Rows of pointing data:
* START *

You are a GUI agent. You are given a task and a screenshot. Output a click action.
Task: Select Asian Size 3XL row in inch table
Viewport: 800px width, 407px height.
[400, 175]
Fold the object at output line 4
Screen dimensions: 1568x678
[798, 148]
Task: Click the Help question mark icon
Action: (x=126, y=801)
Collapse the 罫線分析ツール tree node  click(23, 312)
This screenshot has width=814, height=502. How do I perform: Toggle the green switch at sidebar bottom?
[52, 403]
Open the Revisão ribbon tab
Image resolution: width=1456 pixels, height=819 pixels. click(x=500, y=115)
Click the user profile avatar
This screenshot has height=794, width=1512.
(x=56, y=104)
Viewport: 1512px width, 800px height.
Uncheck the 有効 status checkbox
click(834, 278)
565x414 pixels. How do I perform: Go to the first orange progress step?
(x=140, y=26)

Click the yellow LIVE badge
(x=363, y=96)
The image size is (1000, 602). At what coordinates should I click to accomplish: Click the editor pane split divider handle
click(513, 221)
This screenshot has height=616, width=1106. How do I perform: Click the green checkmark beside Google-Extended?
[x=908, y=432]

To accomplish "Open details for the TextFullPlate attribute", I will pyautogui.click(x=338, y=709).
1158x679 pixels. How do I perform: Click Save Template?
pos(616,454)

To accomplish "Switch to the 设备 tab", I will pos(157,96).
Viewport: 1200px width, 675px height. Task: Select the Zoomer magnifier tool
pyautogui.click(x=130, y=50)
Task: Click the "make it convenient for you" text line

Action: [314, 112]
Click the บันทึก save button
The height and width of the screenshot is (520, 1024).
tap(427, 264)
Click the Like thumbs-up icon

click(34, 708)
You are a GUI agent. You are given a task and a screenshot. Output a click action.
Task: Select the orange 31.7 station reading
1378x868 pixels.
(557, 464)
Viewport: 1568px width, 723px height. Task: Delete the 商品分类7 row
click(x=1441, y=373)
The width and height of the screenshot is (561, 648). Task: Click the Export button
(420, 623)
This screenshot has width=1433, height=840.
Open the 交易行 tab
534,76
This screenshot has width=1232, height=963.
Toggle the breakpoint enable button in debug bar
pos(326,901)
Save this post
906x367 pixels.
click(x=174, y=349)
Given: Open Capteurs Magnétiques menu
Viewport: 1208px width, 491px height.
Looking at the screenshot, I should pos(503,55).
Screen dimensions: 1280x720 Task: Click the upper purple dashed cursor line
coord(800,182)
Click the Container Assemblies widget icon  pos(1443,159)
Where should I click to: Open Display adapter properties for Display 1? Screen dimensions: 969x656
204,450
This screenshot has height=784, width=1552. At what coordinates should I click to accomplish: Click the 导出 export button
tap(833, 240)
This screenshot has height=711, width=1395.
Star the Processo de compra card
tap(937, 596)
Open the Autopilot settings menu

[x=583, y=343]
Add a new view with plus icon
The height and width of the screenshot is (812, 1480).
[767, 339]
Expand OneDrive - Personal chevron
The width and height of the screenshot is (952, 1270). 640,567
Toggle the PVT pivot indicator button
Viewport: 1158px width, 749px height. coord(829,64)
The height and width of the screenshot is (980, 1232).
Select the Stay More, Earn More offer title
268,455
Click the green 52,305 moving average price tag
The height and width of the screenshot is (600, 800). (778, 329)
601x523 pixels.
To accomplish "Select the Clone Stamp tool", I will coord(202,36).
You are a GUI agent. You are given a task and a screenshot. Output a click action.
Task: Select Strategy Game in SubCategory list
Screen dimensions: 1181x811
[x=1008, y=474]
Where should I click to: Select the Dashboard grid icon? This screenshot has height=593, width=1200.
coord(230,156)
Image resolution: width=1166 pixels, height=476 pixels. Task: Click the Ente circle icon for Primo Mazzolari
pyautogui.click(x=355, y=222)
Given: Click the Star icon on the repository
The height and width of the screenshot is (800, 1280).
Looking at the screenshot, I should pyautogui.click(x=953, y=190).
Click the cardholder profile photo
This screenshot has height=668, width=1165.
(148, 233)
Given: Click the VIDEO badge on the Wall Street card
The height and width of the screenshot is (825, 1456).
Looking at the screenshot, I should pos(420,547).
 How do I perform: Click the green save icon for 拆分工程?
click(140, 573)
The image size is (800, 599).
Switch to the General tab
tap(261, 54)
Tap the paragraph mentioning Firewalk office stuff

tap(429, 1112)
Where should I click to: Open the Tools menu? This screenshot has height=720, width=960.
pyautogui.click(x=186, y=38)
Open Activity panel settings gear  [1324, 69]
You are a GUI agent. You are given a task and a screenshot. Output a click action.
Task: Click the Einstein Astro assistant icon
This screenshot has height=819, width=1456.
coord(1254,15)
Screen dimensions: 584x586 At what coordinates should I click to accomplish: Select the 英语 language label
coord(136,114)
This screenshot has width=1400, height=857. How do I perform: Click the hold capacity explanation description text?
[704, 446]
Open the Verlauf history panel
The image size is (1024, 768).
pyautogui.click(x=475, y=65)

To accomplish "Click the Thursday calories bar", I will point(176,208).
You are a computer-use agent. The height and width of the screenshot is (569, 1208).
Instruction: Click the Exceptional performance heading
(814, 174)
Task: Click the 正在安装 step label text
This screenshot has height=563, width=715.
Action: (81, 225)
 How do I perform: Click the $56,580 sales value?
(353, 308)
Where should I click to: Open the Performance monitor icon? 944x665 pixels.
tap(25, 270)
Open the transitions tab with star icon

* END *

WHAT TO PRODUCE:
Reproduce every line of the data above verbatim, from the first line to the last.

TASK ANSWER:
You are a GUI agent. You are given a task and a screenshot. Output a click action.
Task: Select Asian Size 3XL row in inch table
Viewport: 800px width, 407px height.
[400, 175]
Fold the object at output line 4
Screen dimensions: 1568x678
[798, 148]
Task: Click the Help question mark icon
Action: (x=126, y=801)
Collapse the 罫線分析ツール tree node  click(23, 312)
This screenshot has width=814, height=502. How do I perform: Toggle the green switch at sidebar bottom?
[52, 403]
Open the Revisão ribbon tab
Image resolution: width=1456 pixels, height=819 pixels. click(x=500, y=115)
Click the user profile avatar
This screenshot has height=794, width=1512.
(x=56, y=104)
Viewport: 1512px width, 800px height.
Uncheck the 有効 status checkbox
click(834, 278)
565x414 pixels. How do I perform: Go to the first orange progress step?
(x=140, y=26)

Click the yellow LIVE badge
(x=363, y=96)
The image size is (1000, 602). At what coordinates should I click to accomplish: Click the editor pane split divider handle
click(513, 221)
This screenshot has height=616, width=1106. How do I perform: Click the green checkmark beside Google-Extended?
[x=908, y=432]

To accomplish "Open details for the TextFullPlate attribute", I will pyautogui.click(x=338, y=709).
1158x679 pixels. How do I perform: Click Save Template?
pos(616,454)

To accomplish "Switch to the 设备 tab", I will pos(157,96).
Viewport: 1200px width, 675px height. Task: Select the Zoomer magnifier tool
pyautogui.click(x=130, y=50)
Task: Click the "make it convenient for you" text line

Action: [314, 112]
Click the บันทึก save button
The height and width of the screenshot is (520, 1024).
tap(427, 264)
Click the Like thumbs-up icon

click(34, 708)
You are a GUI agent. You are given a task and a screenshot. Output a click action.
Task: Select the orange 31.7 station reading
1378x868 pixels.
(557, 464)
Viewport: 1568px width, 723px height. Task: Delete the 商品分类7 row
click(x=1441, y=373)
The width and height of the screenshot is (561, 648). Task: Click the Export button
(420, 623)
This screenshot has width=1433, height=840.
Open the 交易行 tab
534,76
This screenshot has width=1232, height=963.
Toggle the breakpoint enable button in debug bar
pos(326,901)
Save this post
906x367 pixels.
click(x=174, y=349)
Given: Open Capteurs Magnétiques menu
Viewport: 1208px width, 491px height.
Looking at the screenshot, I should pos(503,55).
Screen dimensions: 1280x720 Task: Click the upper purple dashed cursor line
coord(800,182)
Click the Container Assemblies widget icon  pos(1443,159)
Where should I click to: Open Display adapter properties for Display 1? Screen dimensions: 969x656
204,450
This screenshot has height=784, width=1552. At what coordinates should I click to accomplish: Click the 导出 export button
tap(833, 240)
This screenshot has height=711, width=1395.
Star the Processo de compra card
tap(937, 596)
Open the Autopilot settings menu

[x=583, y=343]
Add a new view with plus icon
The height and width of the screenshot is (812, 1480).
[767, 339]
Expand OneDrive - Personal chevron
The width and height of the screenshot is (952, 1270). 640,567
Toggle the PVT pivot indicator button
Viewport: 1158px width, 749px height. coord(829,64)
The height and width of the screenshot is (980, 1232).
Select the Stay More, Earn More offer title
268,455
Click the green 52,305 moving average price tag
The height and width of the screenshot is (600, 800). (778, 329)
601x523 pixels.
To accomplish "Select the Clone Stamp tool", I will coord(202,36).
You are a GUI agent. You are given a task and a screenshot. Output a click action.
Task: Select Strategy Game in SubCategory list
Screen dimensions: 1181x811
[x=1008, y=474]
Where should I click to: Select the Dashboard grid icon? This screenshot has height=593, width=1200.
coord(230,156)
Image resolution: width=1166 pixels, height=476 pixels. Task: Click the Ente circle icon for Primo Mazzolari
pyautogui.click(x=355, y=222)
Given: Click the Star icon on the repository
The height and width of the screenshot is (800, 1280).
Looking at the screenshot, I should pyautogui.click(x=953, y=190).
Click the cardholder profile photo
This screenshot has height=668, width=1165.
(148, 233)
Given: Click the VIDEO badge on the Wall Street card
The height and width of the screenshot is (825, 1456).
Looking at the screenshot, I should pos(420,547).
 How do I perform: Click the green save icon for 拆分工程?
click(140, 573)
The image size is (800, 599).
Switch to the General tab
tap(261, 54)
Tap the paragraph mentioning Firewalk office stuff

tap(429, 1112)
Where should I click to: Open the Tools menu? This screenshot has height=720, width=960.
pyautogui.click(x=186, y=38)
Open Activity panel settings gear  [1324, 69]
You are a GUI agent. You are given a task and a screenshot. Output a click action.
Task: Click the Einstein Astro assistant icon
This screenshot has height=819, width=1456.
coord(1254,15)
Screen dimensions: 584x586 At what coordinates should I click to accomplish: Select the 英语 language label
coord(136,114)
This screenshot has width=1400, height=857. How do I perform: Click the hold capacity explanation description text?
[704, 446]
Open the Verlauf history panel
The image size is (1024, 768).
pyautogui.click(x=475, y=65)

To accomplish "Click the Thursday calories bar", I will point(176,208).
You are a computer-use agent. The height and width of the screenshot is (569, 1208).
Instruction: Click the Exceptional performance heading
(814, 174)
Task: Click the 正在安装 step label text
This screenshot has height=563, width=715.
Action: (81, 225)
 How do I perform: Click the $56,580 sales value?
(353, 308)
Where should I click to: Open the Performance monitor icon? 944x665 pixels.
tap(25, 270)
Open the transitions tab with star icon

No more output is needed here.